Ze hebben in ieder geval wel lef, die afstuderende jongens en meisjes van Toneelacademie Maastricht. Augustus: Oklahoma van Tracy Letts is één van de mooiste hedendaagse toneelstukken. Letts heeft er zeer terecht een Pulitzer Prize voor gekregen. Maar makkelijk om te spelen is het niet. We hebben in Nederland al verschillende versies kunnen zien. De niet zo fantastische invulling van De Utrechtse Spelen, de film met Meryl Streep en Julia Roberts en het wonderschone ‘Augustus, ergens op de vlakte’ van NTGent.

Augustus Oklahoma gaat over een disfunctionele familie met veel verslavingsproblemen. De tekst is uitermate geestig, maar ook heel donker en pijnlijk. En de meeste personages zijn tussen de veertig en zeventig jaar oud. Dat wreekt zich bij de Maastrichtse twintigers. Ze hebben een prima regisseur in Daria Bukvić en het ziet er geweldig uit, maar de vraag is of het niet een te ambitieus project voor ze is. Het is duidelijk dat iedereen kan spelen en de tekst is zo goed dat het sowieso een spannende middag oplevert. Maar komt het stuk tot zijn recht? En is iedereen in staat eigen kunnen optimaal te laten zien?

De Vlaamse Laura De Geest, die moeder Violet speelt, in ieder geval wel. Het is zeer knap hoe de jonge actrice geloofwaardig een monsterlijke bitch van vijfenzestig neerzet. Ze is één van de weinigen die de geestige bijtende tekst echt recht doet en er is ook een moment, vlak nadat duidelijk is dat haar verdwenen man Beverly zelfmoord heeft gepleegd, dat je haar pijn voelt. Maar de prachtige donkere slotscène werkt niet. Hoeveel talent De Geest ook heeft, hier is ze vermoedelijk te jong voor.
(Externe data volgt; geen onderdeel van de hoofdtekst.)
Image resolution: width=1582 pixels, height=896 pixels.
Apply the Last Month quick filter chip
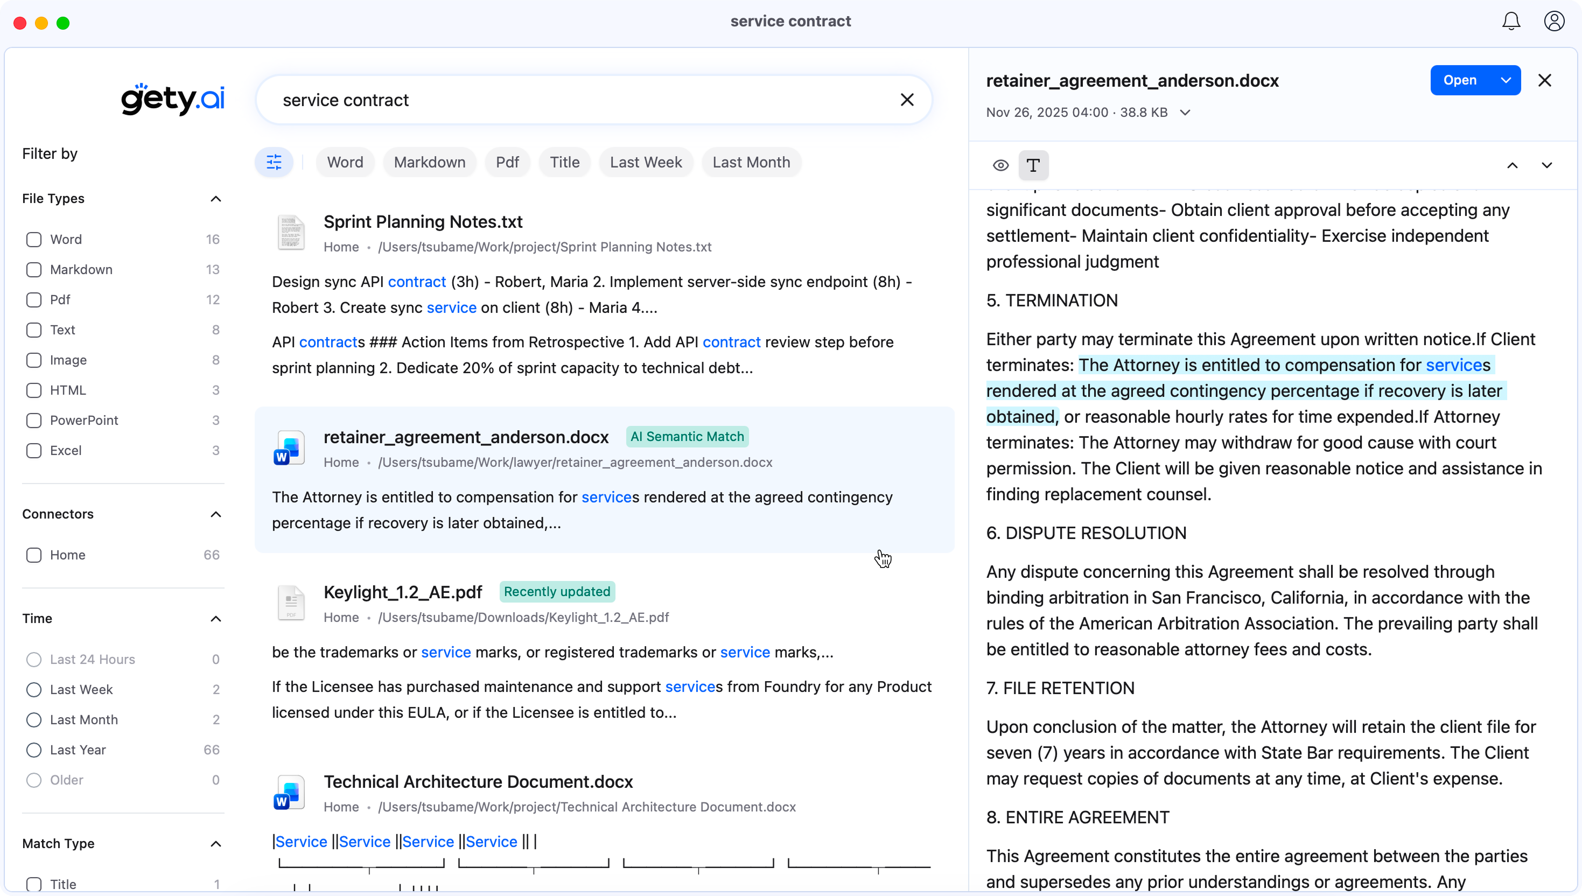751,162
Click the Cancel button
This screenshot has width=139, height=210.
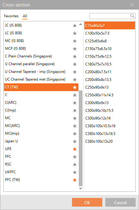click(120, 202)
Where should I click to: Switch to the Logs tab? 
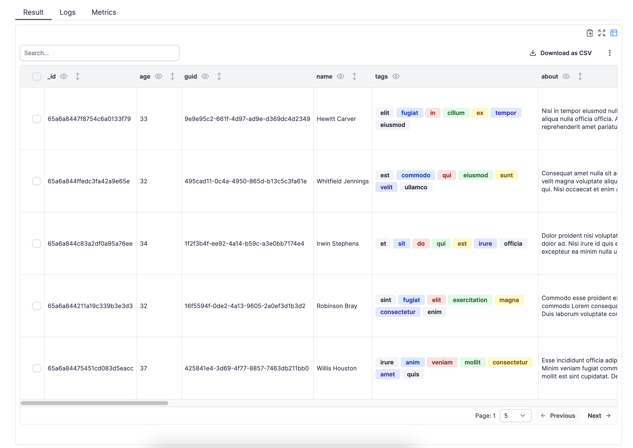point(67,12)
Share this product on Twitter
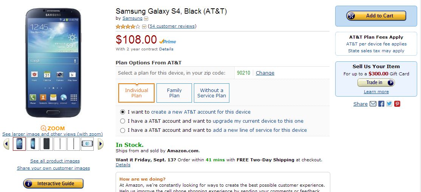This screenshot has height=192, width=421. pyautogui.click(x=389, y=104)
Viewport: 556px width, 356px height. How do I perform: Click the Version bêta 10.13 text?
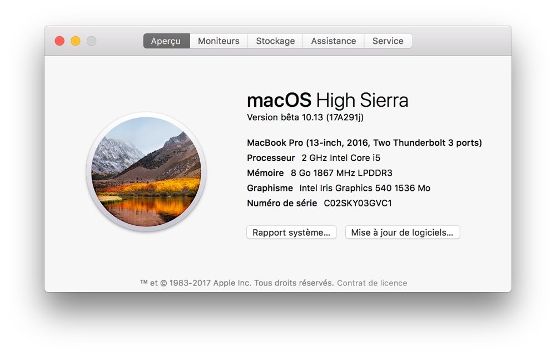coord(305,117)
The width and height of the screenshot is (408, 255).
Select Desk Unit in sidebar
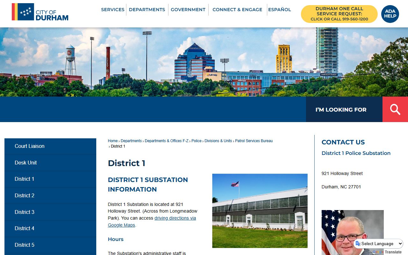point(26,163)
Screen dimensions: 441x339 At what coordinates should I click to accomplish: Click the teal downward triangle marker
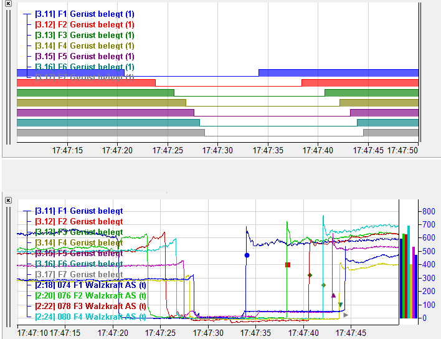(x=341, y=305)
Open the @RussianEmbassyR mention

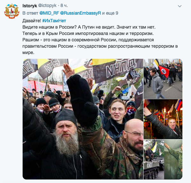point(81,13)
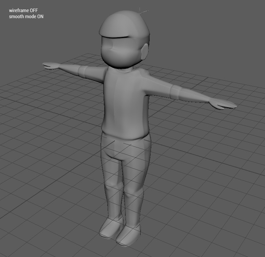Click the character's nose
This screenshot has height=257, width=265.
tap(110, 50)
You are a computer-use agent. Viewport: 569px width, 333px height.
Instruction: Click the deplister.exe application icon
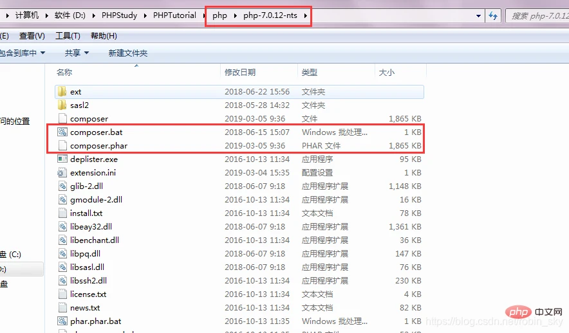pyautogui.click(x=62, y=159)
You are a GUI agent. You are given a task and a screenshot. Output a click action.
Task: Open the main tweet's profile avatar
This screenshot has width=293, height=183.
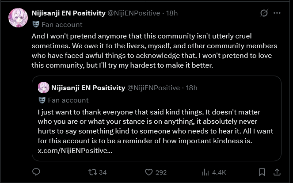tap(18, 18)
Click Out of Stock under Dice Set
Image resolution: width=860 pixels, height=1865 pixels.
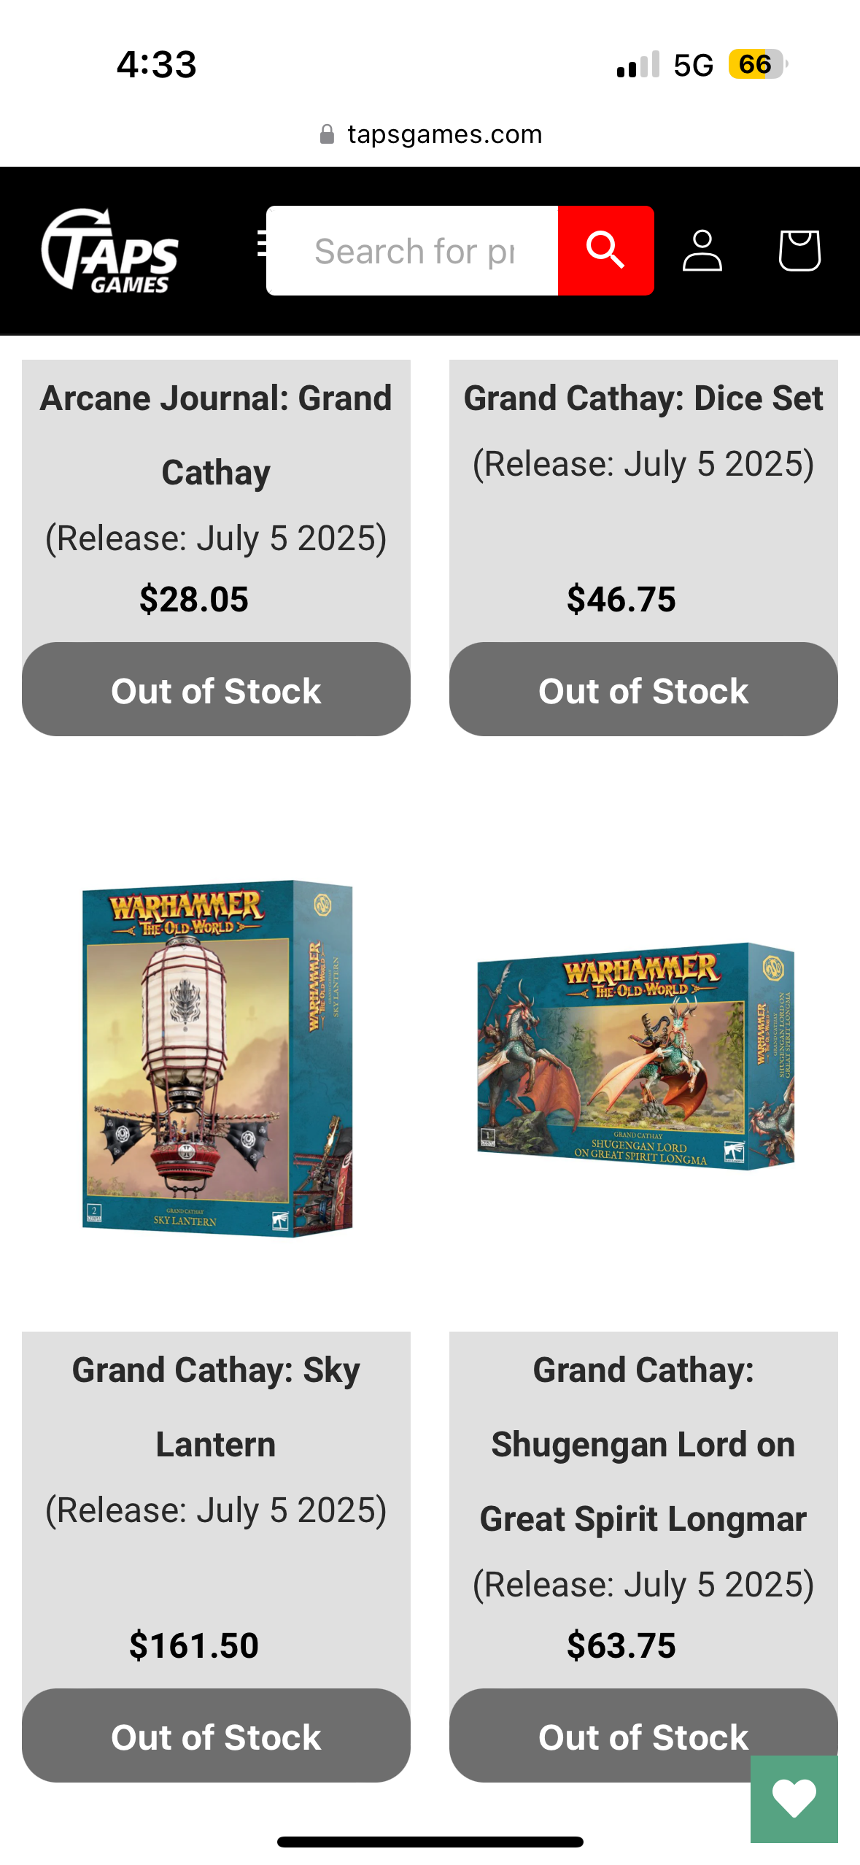(x=643, y=690)
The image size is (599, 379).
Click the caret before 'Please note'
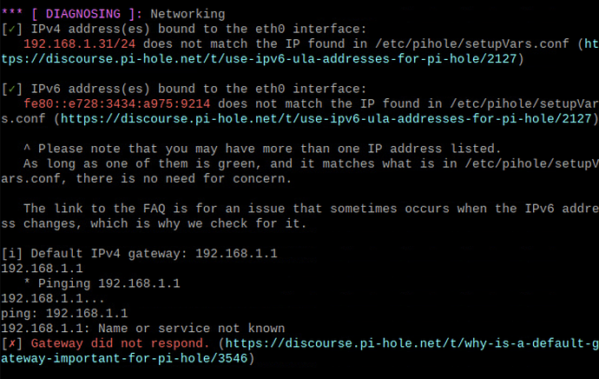[27, 148]
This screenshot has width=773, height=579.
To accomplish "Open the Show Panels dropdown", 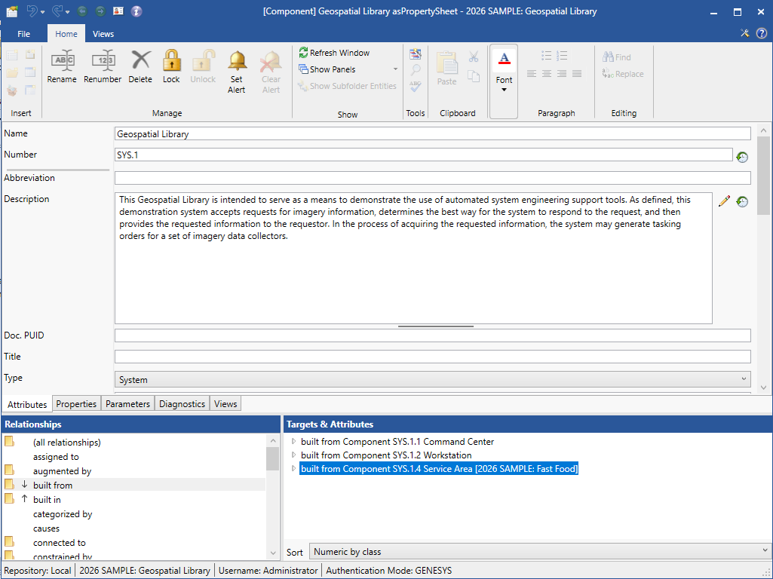I will pyautogui.click(x=395, y=69).
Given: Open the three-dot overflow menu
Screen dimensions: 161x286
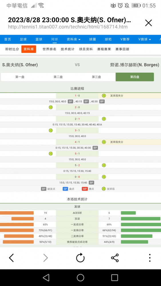Looking at the screenshot, I should (x=150, y=258).
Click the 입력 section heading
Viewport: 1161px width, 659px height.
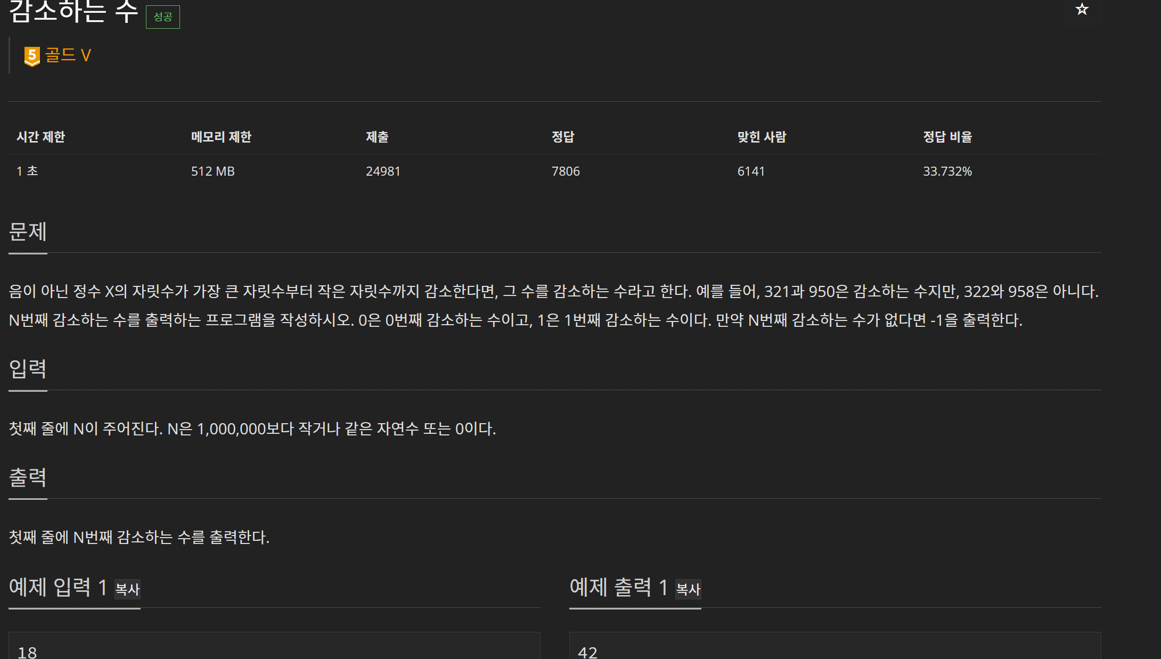(28, 369)
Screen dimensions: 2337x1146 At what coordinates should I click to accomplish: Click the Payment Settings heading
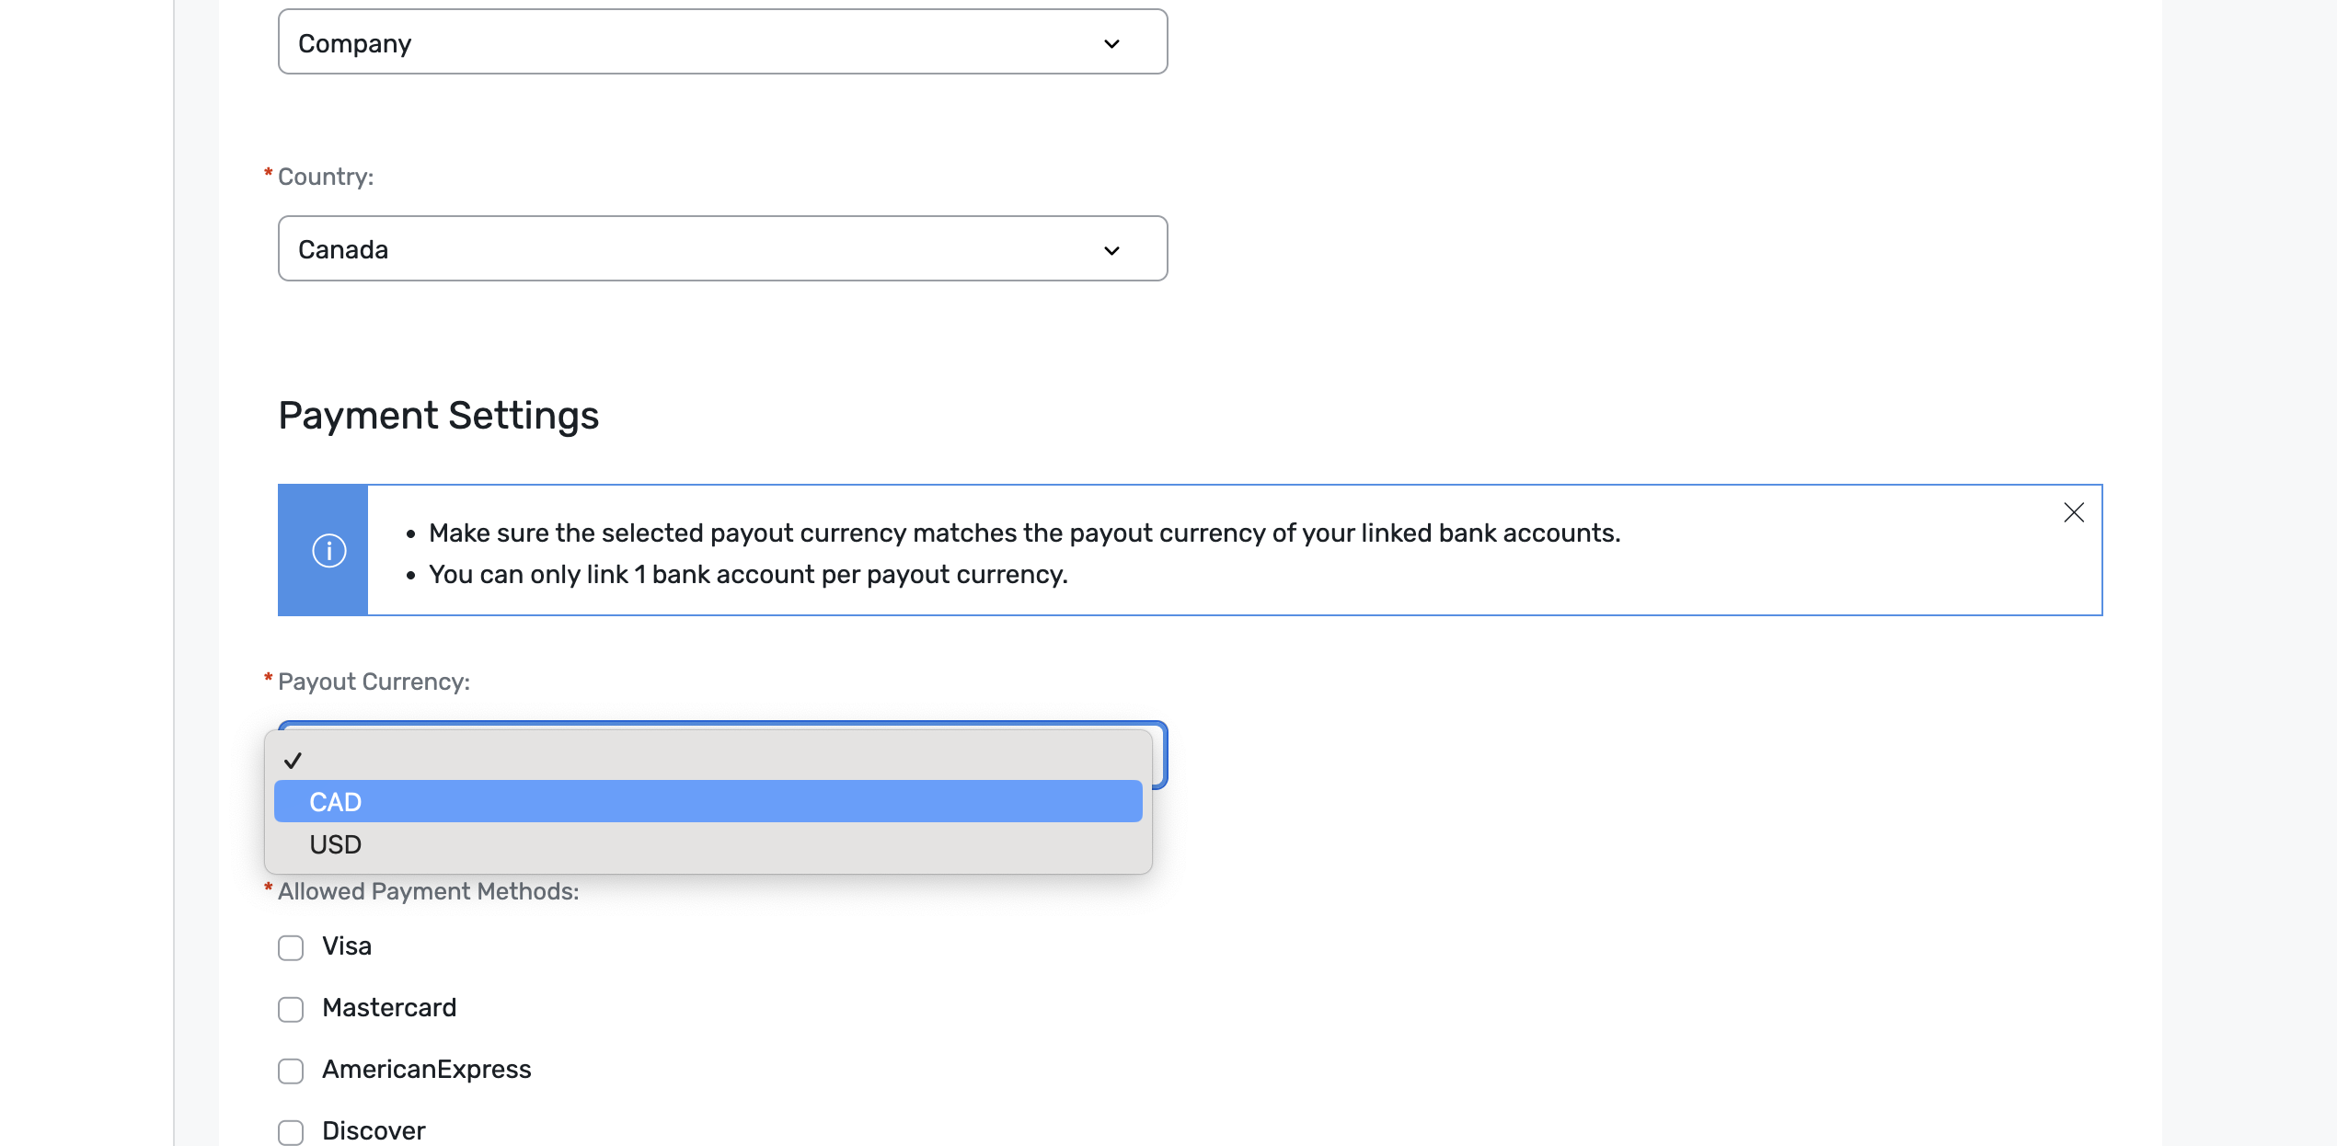[439, 416]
Wat opvalt aan de voorstelling is dat de veelgeprezen stemtraining van Toneelacademie Maastricht zijn nadelen heeft. Er wordt weliswaar zeer duidelijk en met voldoende volume gesproken maar het klinkt af en toe erg toneelmatig. Sommige acteurs hanteren een fysieke manier van spelen die grappig bedoeld lijkt, maar het niet is.

Er zijn echter ook heel mooie momenten in deze voorstelling: de dinerscène is geweldig en het lied waar die mee eindigt verrassend en heel goed gekozen. Een aantal van deze acteurs kan mooi zingen, dat is op Nederlandse toneelscholen niet vanzelfsprekend.

Letts maakt in zijn stuk duidelijk dat het land waar de familie woont vroeger aan indianen toebehoorde. De manier waarop dat gegeven hier wordt vertaald is bijzonder. Aan het begin van de voorstelling dekt een gigantische Amerikaanse vlag het speelveld volkomen af. De drie dochters van de familie komen voor de vlag staan en zingen met veel lef en overdreven uithalen het Amerikaanse volkslied. Als de familie uit elkaar is gevallen en Violet troost zoekt bij de indiaanse bediende Johnna, die ze het hele stuk door heeft bespot, horen we een krachtig indiaans gezang. Een treffend einde.

NOMADEN – Sam Scheuermann, Toneelacademie Maastricht, regie

In een grote ruimte staat een doorzichtige glazen cabine waarin op een bankje een aantal performers volkomen in elkaar gestrengeld ligt. Je ziet haren, handen, voeten, maar of het mannen of vrouwen zijn en hoeveel mensen er in totaal liggen is niet te zien. In de theaterruimte staan wat stoelen tegen de muren, maar lang niet genoeg voor alle aanwezige toeschouwers. Het publiek loopt om de cabine heen of gaat op de grond zitten. We zijn allemaal vol verwachting maar er gebeurt niets, de kluwen blijft een kluwen.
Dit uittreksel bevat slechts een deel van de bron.